ACUTE respiratory distress syndrome (ARDS) can now be detected, quickly and accurately, by a breath analyser that has been developed by a team from the University of Michigan, Michigan, USA. The portable device has the potential to improve survival rates and reduce healthcare costs for those living with the lung condition, which kills around 74,000 people in the USA each year.
The current diagnosis method for ARDS is a chest X-ray which have a high cost and expose the patient to radiation. Rapid diagnosis of ARDS is also difficult because the condition can be caused by several reasons and can progress quickly. Study author Prof Xudong Fan, University of Michigan, explains the challenge: “The most commonly used ARDS prediction tools are only correct about 18% of the time.” The device developed by the team has the ability to diagnose ARDS with 90% accuracy in around half an hour.
A group of 48 volunteers were tested upon for this, who had been receiving treatment at the researchers’ hospital. Of the group, 21 had ARDS and the remaining participants were used as controls to test the device, which uses gas chromatography to analyse molecules in exhaled breath captured from a tube connected to an exhalation port. This analysis allows testing of ARDS and can capture how advanced it is. The tool can also be used to monitor how treatment is progressing. Prof Fan continued: “We are able to detect the onset and improvement of the condition before traditional changes in X-rays and blood testing would occur.”
ARDS can be caused by a number of things including pneumonia, trauma, and sepsis as they can cause inflammation of the lungs, which then fill with fluid, obstructing the air sacs: where the blood passes out carbon dioxide and takes oxygen in.
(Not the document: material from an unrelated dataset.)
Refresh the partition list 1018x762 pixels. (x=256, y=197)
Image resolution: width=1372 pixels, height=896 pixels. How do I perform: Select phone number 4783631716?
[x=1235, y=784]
ARDS often results in intensive care and ventilator support until the lungs heal. If patients survive ARDS, they are often left with poor lung function. Earlier detection is pivotal in improving survival and a higher quality recovery.
These results are promising in regards to the future of developing technology to diagnose and monitor other inflammatory conditions that impact the lungs, including asthma, sepsis, and pneumonia.